2) : je dois m'occuper d'un très vieux koala à visage humain. Un très vieux visage, c'est dégoûtant. Je me force, je m'en occupe, puis je n'en peux plus, tant il me dégoûte. Je le dépose dans une pièce, et je ferme la porte.
3) : on est toutes les trois devant un aquarium géant. On apprend alors la mort de maman. On pleure, on cherche à joindre Vanessa (l'aînée) mais on n'y arrive pas, elle ne répond pas.
Il me semble que ces trois rêves disent des choses à peu près semblables, avec des variantes selon la personnalité de chacune, et que - peut-être - ils peuvent nous concerner tous.
1) Elle, c'est le regard des autres qui lui fait peur.

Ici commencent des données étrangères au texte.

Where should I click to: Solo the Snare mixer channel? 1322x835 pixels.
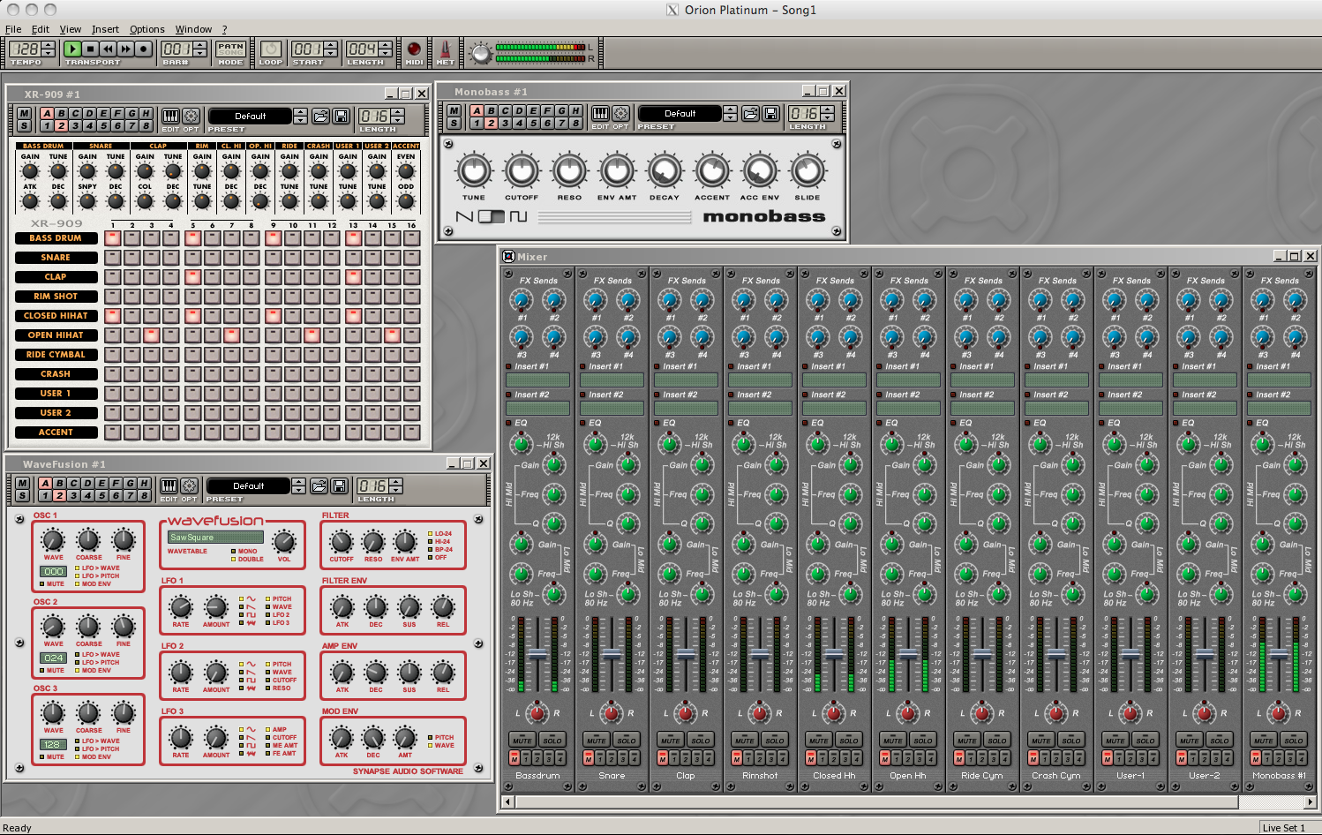(x=627, y=740)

Elle se sent dévalorisée. Le jeune noir vient de la maison voisine, de l'extérieur. La fenêtre évoque le regard. Le regard noir des autres est menaçant et s'infiltre à l'intérieur, et l'agresse. Le rêve lui dit que s'en défendre, résister à cette menace dès qu'elle arrive (c'est un enfant) est fructueux : il s'ouvre le ventre, et donc cesse le combat et décharge son potentiel d'énergie.
2) Ici, le koala est déjà dans la maison. La menace n'est pas extérieure. C'est un animal venu du crétacé, en voie d'extinction. Dans le rêve il est très vieux, et offre un vieux visage d'homme. L'origine du nom koala est indistincte, mais l'anglais coal signifie charbon. Ko évoque le collectif. On a donc ici un très ancien résidu psychique, venu de vieilles strates probablement familiales, un ou des comportements ancestraux qu'on refuse de porter plus longtemps.
3) Les trois filles observent ici aussi la vie d'avant, la vie marine dont tout est issu, l'inconscient collectif, l'origine, la mer. La mère est morte. On pleure, et l'eau des larmes qui ruissellent lave celles de la naissance. Vanessa ne répond pas, elle aussi représente le passé, la grande soeur déjà loin, la référence, les racines, l'avant qui disparaît.
Trois rêves de libération qui disent qu'il est possible de changer. Le premier rêve, angoissant est en réalité un rêve nourrissant, encourageant. Ne te laisse pas faire, bouffer par ta crainte des autres, vis selon toi, tu en recueilleras le fruit. L'autre dit qu'il est légitime de se défaire des comportements anciens, des héritages et des contraintes du surmoi. Le dernier qu'un monde s'en va et que le passé n'est d'aucun secours. Mieux, si la mère, la mer disparaît, elle s'écoule de nos yeux, de l'intérieur, et nous lave.
Comme si quelque chose était à l'oeuvre, qui transparaît dans ces trois rêves, pour montrer qu'il est l'heure de se détacher du passé et de la dépendance.
Je souhaite ardemment que ce soit vraiment en cours au niveau de chacun des humains, et au delà.